Maybe you can check whether there are boxes with "width=0" or "height=0" after preprocess
i hava the same problem,but i solved by this link:https://blog.csdn.net/forest_world/article/details/106034880
If your bbox label have neagtive value it will be calculated as (65536 + value), for example, if your xmin is -1, in this code it will be changed into 65535, which means xmin will bigger than xmax, this is because in "lib/datasets/pascal_voc.py" line 229 author use dtype=np.uint16 to save the value of boxes, force the value being positive, one thing we can do is to replace np.uint16 into np.int32, if your bbox label is negative, it should work.

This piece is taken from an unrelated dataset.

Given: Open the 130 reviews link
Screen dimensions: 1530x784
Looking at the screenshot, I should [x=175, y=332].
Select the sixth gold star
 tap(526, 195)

rcnn_cls, rcnn_box loss becomes NAN when the iteteration comes to one hundred iters in first epoch. I use VOC2007 datasets without modify. My training command is : python trainval_net.py --dataset pascal_voc --net res101 --bs 24 --nw 8 --lr 0.001 --lr_decay_step 5 --cuda --mGPUs. other parameters are default.

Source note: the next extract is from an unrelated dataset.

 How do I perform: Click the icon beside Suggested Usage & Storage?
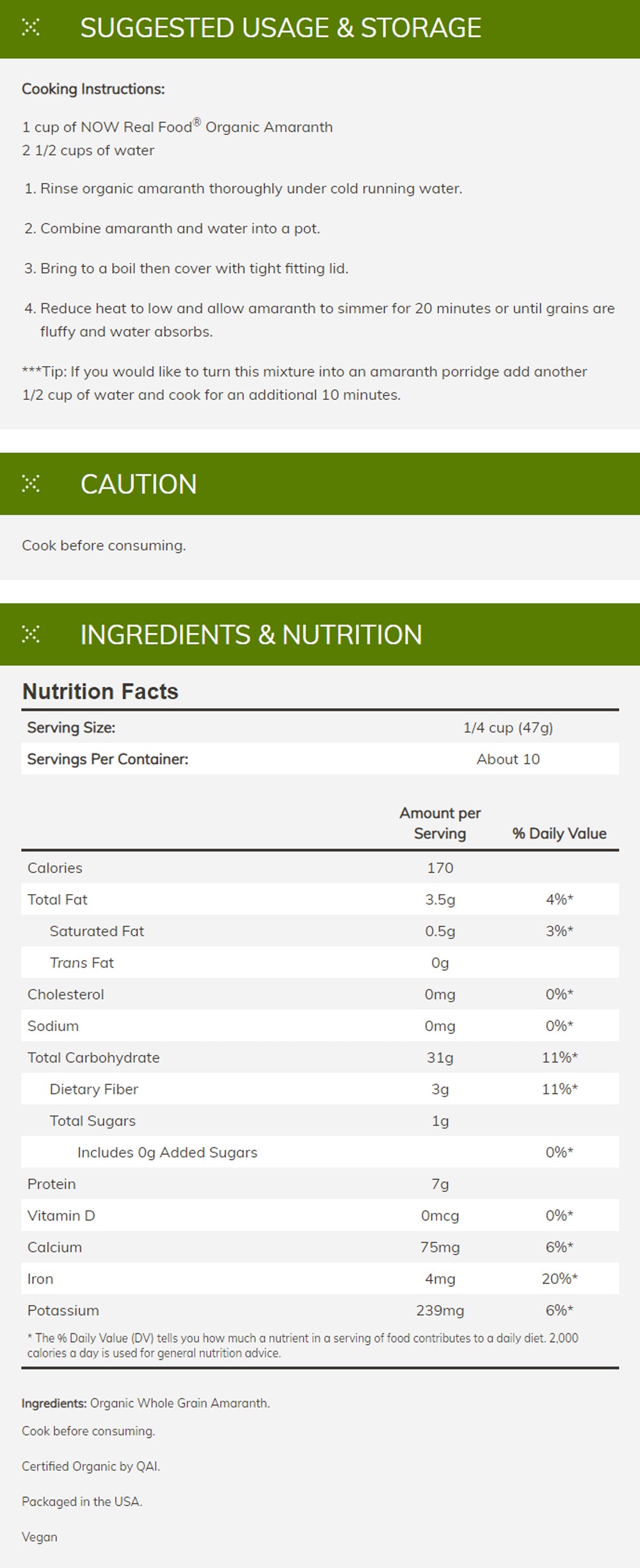pos(31,28)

[session 1][epoch 1][iter 0/ 417] loss: 54.1686, lr: 1.00e-03 fg/bg=(272/2800), time cost: 16.310677 rpn_cls: 1.9129, rpn_box: 0.5569, rcnn_cls: 51.1606, rcnn_box 0.5382 [session 1][epoch 1][iter 100/ 417] loss: nan, lr: 1.00e-03 fg/bg=(512/2560), time cost: 128.725597 rpn_cls: 0.6508, rpn_box: 0.1331, rcnn_cls: nan, rcnn_box nan [session 1][epoch 1][iter 200/ 417] loss: nan, lr: 1.00e-03 fg/bg=(493/2579), time cost: 128.850651 rpn_cls: 0.5904, rpn_box: 0.0281, rcnn_cls: nan, rcnn_box nan [session 1][epoch 1][iter 300/ 417] loss: nan, lr: 1.00e-03 fg/bg=(459/2613), time cost: 128.651249 rpn_cls: 0.5521, rpn_box: 0.0394, rcnn_cls: nan, rcnn_box nan
I have try remove the -1 from the pascal_voc.py file to avoid integer underflow, but it could not help me. Does anyone know what is the problem? Thanks a lot!